#### CommitmentBank (CB): Overview
The **CommitmentBank (CB)** is a benchmark dataset designed to evaluate a model's ability to perform **logical entailment** and **reasoning** over pairs of sentences. It focuses on understanding how well a model can discern the logical relationships between two sentences. Specifically, it tests a model's ability to determine whether the second sentence (the hypothesis) logically follows or contradicts the first sentence (the premise).

#### Key Points About CommitmentBank (CB):
- **Logical Entailment**: The model is asked to determine if the hypothesis logically follows from the premise.  
  Example:  
  - **Premise**: "John is walking in the park."  
  - **Hypothesis**: "John is outdoors."  
  - The model should recognize that the hypothesis logically follows from the premise (**entailment**).

- **Contradiction**: The model is also asked to identify when the hypothesis contradicts the premise, meaning the hypothesis cannot be true if the premise is true.  
  Example:  
  - **Premise**: "It is raining outside."  
  - **Hypothesis**: "The ground is dry."  
  - The model should recognize that this is a contradiction, as rain implies wet ground.

- **Neutrality**: The model should determine when the hypothesis neither follows nor contradicts the premise, i.e., it is independent or neutral.  
  Example:  
  - **Premise**: "The sun is shining."  
  - **Hypothesis**: "The grass is green."  
  - This could be neutral, as the premise doesn't directly support or contradict the hypothesis.
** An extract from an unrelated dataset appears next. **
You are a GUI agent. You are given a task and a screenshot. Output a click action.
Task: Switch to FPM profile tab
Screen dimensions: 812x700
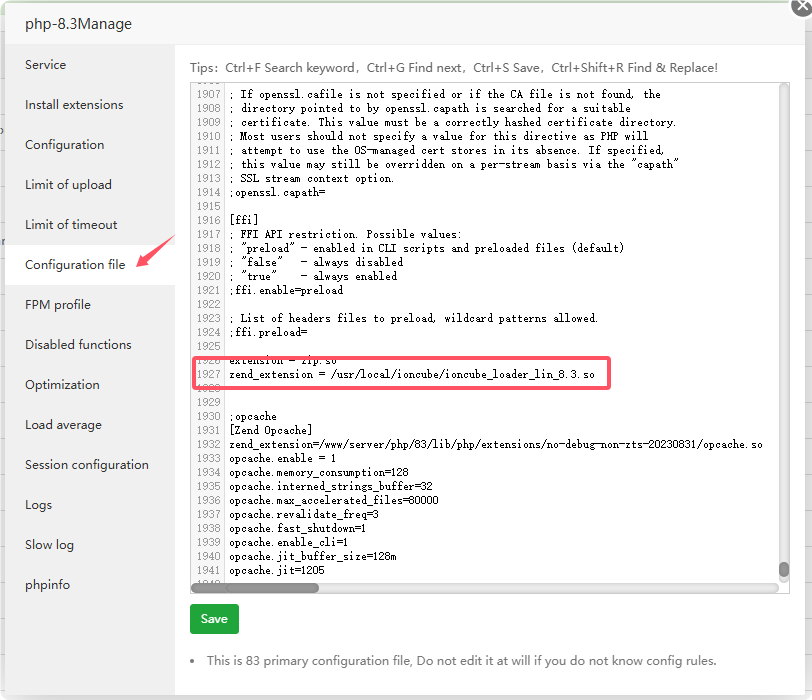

#### Purpose of the Dataset:
- **Assessing Reasoning Abilities**: The main aim is to assess a model's reasoning capabilities, particularly in understanding **entailment** and **contradiction** relationships.
- **Evaluating Language Understanding**: It tests how well the model can interpret and make judgments about relationships between two sentences, which is a key component of **Natural Language Inference (NLI)** tasks.

#### Usage:
- **Model Evaluation**: CB can be used to benchmark a model's logical reasoning skills, especially in tasks where **sentence pair relationships** must be determined (e.g., in **NLI** tasks).
- **Fine-tuning**: You can fine-tune pre-trained models on datasets like CommitmentBank to improve their performance on entailment and reasoning tasks.

#### Summary:
**CommitmentBank (CB)** provides a comprehensive framework to evaluate a model's ability to perform logical reasoning, a critical task for many NLP applications involving sentence understanding, inference, and reasoning.


In [1]:
from datasets import load_dataset

In [2]:
# Load the CommitmentBank (CB) dataset
dataset = load_dataset("super_glue", "cb")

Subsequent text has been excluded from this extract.